De benoeming van een priester op leeftijd die nog een pastorale taak kan en wil vervullen, kan dan diverse vormen aannemen. „Zo kunnen we de benoeming tot parochievicaris voor deze groep priesters herwaarderen”, zegt mgr. Van Looy. „Ook wanneer een priester op leeftijd toch parochieadministrator wordt of blijft, zal hij in de toekomst echter niet meer benoemd worden met dezelfde rechten als een pastoor.”
Eens met pensioen kunnen priesters nog steeds diensten bewijzen. „Allereerst dan in de diaconie en caritas, bijvoorbeeld in woon-zorgcentra”, zegt de bisschop. „Ook daar is de nood immers groot. Maar ook in de parochie kunnen ze hun rijke ervaring ter beschikking stellen. Al blijft een oud-pastoor beter niet wonen op zijn voormalige parochie, toch is het zinvol hem te betrekken in de groei naar de nieuwe parochie. Vaak hoor ik priesters met pensioen erover getuigen hoe ze allereerst door hun gebed een eigensoortige bijdrage leveren aan het proces van groeien naar de nieuwe parochie. Daardoor komen ze op hun oude dag zelfs nog dichter bij de kern van hun roeping.”

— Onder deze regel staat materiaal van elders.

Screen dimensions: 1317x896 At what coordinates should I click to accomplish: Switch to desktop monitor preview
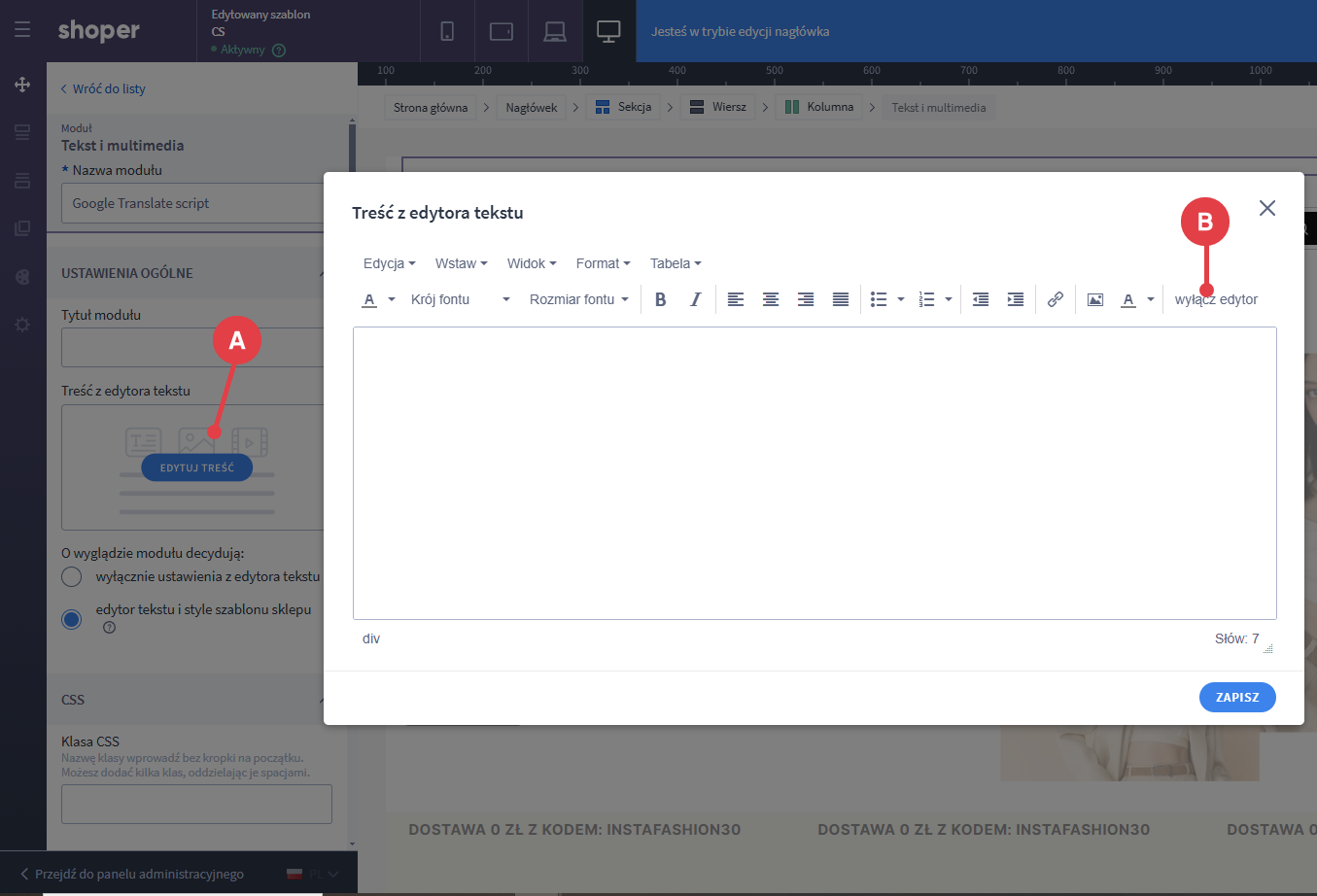tap(608, 31)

Toch moeten parochies zich ervoor hoeden gepensioneerde priesters systematisch te blijven inschakelen. „Zo is het uitdrukkelijk niet de bedoeling dat emeriti de eucharistie voorgaan in bepaalde kerken om die langer open te kunnen houden”, legt mgr. Van Looy uit. „Daardoor wordt de groei naar de nieuwe parochie immers vertraagd. Beter is dat ze samen met de pastoor-moderator of een andere priester concelebreren in de kerken waar het parochiale leven zich in de toekomst zal afspelen. Heel wat emeriti voelen zich bij dat concelebreren echter wel wat onwennig.”
Krijgen de ontmoetingen nog een vervolg? „Niet alle emeriti zijn nog in staat om eraan deel te nemen, maar wie dat wel kunnen, hebben er deugd van om elkaar weer te zien. Omdat we elkaar voor het eerst ontmoetten binnen de nieuwe dekenaten was het voor sommigen zelfs een eerste kennismaking. Eigenlijk zouden we dit dus elk jaar moeten doen”, besluit de bisschop.